Andy Grotelueschen has received the annual St. Clair Bayfield Award presented by the Actors Equity Foundation for his performance as Launce in the Fiasco Theater's production of Two Gentlemen of Verona. The announcement was made by Arne Gundersen, President of the Foundation, and Joan Glazer, Managing Director.
The award will be presented at Actors' Equity Association's Eastern Regional Membership Meeting at 2 pm on Friday, January 8, 2016 at the Equity office, 165 West 46th Street, New York City.
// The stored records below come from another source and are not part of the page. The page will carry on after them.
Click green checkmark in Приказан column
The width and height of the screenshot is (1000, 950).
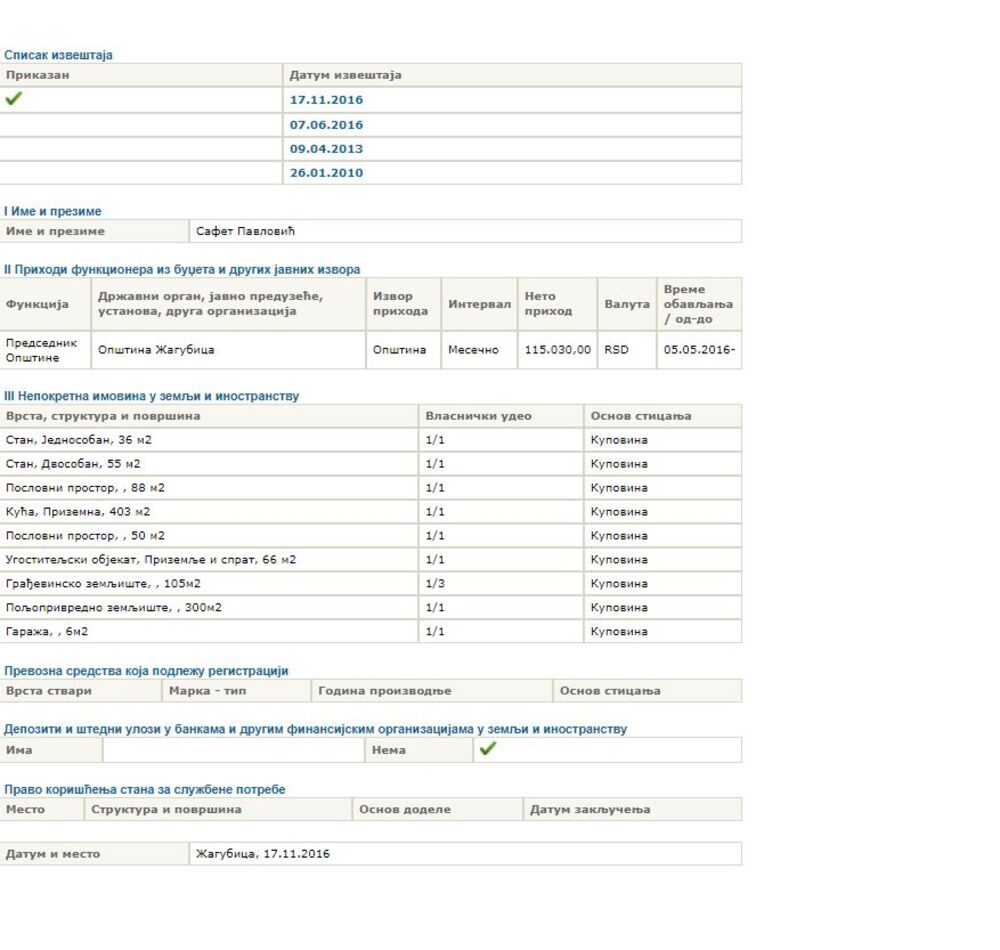click(x=14, y=99)
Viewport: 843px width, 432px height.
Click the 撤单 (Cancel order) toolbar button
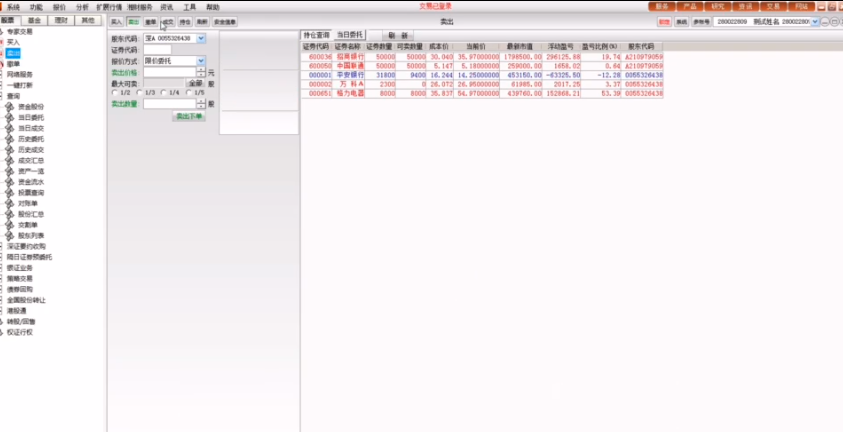(x=150, y=21)
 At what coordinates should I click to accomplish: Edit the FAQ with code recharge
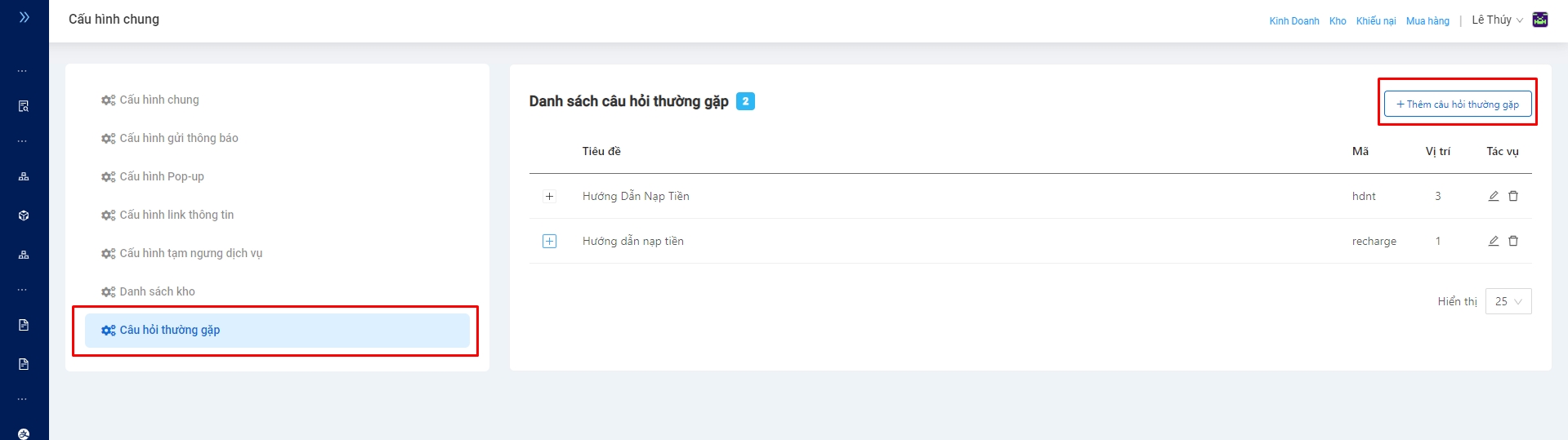(x=1493, y=241)
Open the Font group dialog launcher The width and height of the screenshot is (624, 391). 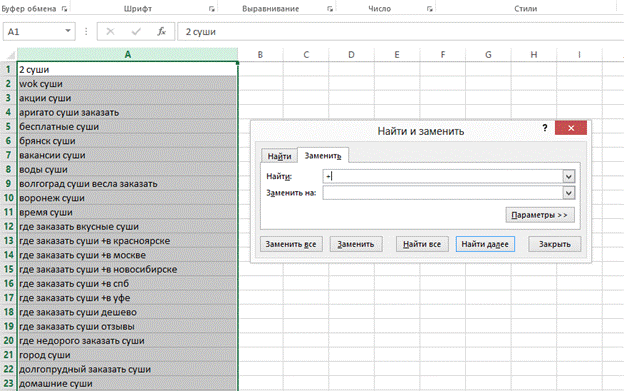[212, 9]

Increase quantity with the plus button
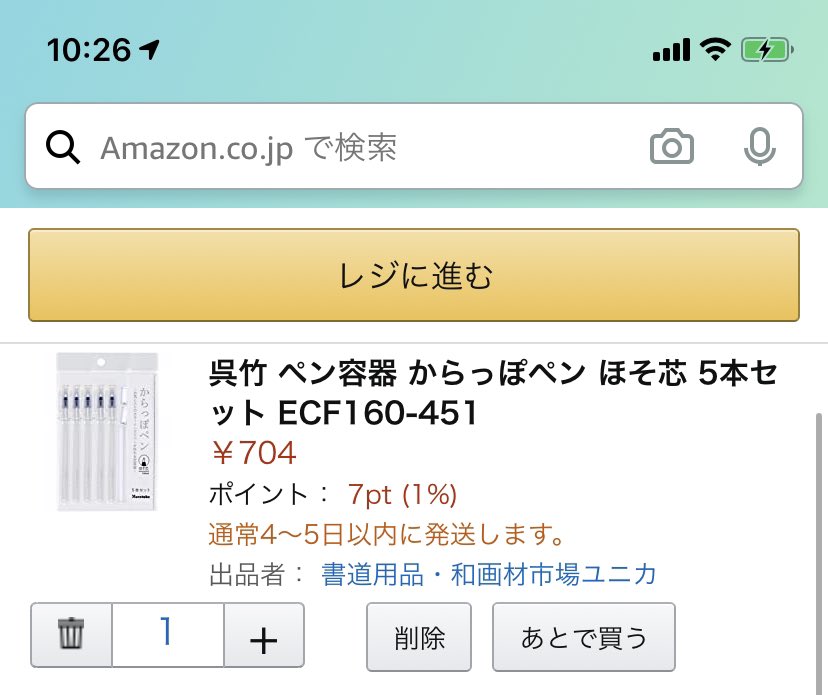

The multi-talented Grotelueschen, who admits to having such special skills as playing several stringed and percussion instruments, speaking in various regional dialects and doing "scary backward talking," has appeared in regional theatres from New York (The Acting Company) to Minneapolis (The Guthrie) and previously acted in Shakespeare's Cymbeline and Henry V. Earlier in 2015 he pulled triple duty playing three roles (Milky White, Florinda and Rapunzel's Prince) as a member of the ten-person cast of Roundabout Theatre's presentation of the McCarter Theatre/Fiasco Theater production of Stephen Sondheim's Into the Woods. He received his Master of Fine Arts degree in Theatre Studies from Brown University/Trinity Rep. Theatre for a New Audience: Cymbeline, Taming of the Shrew and Two Gentlemen of Verona.
Established in 1973 in memory of Equity member St. Clair Bayfield, the award honors the best performance in a supporting role by an Actor in a Shakespearean play in the New York City metropolitan area. The recipient receives a $1,000 check and an engraved crystal plaque.
The Judges for the Bayfield Award are: Joe Dziemianowicz, Daily News: Adam Feldman, Time Out New York; Susan Haskins, Theater Talk; Harry Haun, Playbill; and David Rosenberg, The Hour Newspapers.
Previous recipients of the St. Clair Bayfield Award include: Carmen DeLavalade, Dana Ivey, Charles Kimbrough, Nathan Lane, Brian Murray, Bradley Whitford, and, in 2014, Amanda Quaid
The Actors Equity Foundation is a philanthropic and humanitarian nonprofit organization created in 1962 to aid and assist members of the acting profession and to promote the theatre arts. It is separate from Actors Equity Association and is funded by estate bequests and individual donations.